**Directions for this task:**
Please restate, word for word, the lines below that begin at the one with "Where should I click to: Expand" and end at the one with "You are a GUI". Leave out all other lines.

Stored data
---+---

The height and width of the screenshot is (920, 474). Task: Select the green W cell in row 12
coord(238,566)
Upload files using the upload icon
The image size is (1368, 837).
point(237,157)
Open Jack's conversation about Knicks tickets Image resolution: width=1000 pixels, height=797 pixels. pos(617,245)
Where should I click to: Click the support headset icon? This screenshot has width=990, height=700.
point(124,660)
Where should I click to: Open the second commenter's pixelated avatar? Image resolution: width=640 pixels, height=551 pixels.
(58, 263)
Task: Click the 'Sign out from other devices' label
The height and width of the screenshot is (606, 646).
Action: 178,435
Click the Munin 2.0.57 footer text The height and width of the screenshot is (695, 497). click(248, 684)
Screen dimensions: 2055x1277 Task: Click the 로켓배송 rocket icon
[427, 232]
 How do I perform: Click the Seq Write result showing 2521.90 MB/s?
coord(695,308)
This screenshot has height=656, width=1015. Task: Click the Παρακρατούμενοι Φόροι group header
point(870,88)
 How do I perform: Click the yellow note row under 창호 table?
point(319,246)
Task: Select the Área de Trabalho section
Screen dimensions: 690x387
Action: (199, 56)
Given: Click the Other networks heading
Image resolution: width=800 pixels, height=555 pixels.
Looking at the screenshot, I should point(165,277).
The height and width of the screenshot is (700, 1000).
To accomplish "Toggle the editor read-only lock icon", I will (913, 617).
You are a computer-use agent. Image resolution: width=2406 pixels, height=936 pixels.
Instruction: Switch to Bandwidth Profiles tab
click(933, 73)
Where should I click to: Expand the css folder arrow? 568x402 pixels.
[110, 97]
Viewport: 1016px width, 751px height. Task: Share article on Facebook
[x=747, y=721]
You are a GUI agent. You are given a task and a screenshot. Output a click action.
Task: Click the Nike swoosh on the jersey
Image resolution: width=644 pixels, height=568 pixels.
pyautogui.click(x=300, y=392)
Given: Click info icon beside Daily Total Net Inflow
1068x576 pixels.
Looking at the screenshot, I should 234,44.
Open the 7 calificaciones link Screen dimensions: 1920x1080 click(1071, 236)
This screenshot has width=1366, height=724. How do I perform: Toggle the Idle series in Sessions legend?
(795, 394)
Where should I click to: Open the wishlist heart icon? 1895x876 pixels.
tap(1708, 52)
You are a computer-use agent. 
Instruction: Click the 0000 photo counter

---+---

**Worked solution:**
Where should I click to: Expand the css folder arrow? 568x402 pixels.
[110, 97]
Viewport: 1016px width, 751px height. Task: Share article on Facebook
[x=747, y=721]
You are a GUI agent. You are given a task and a screenshot. Output a click action.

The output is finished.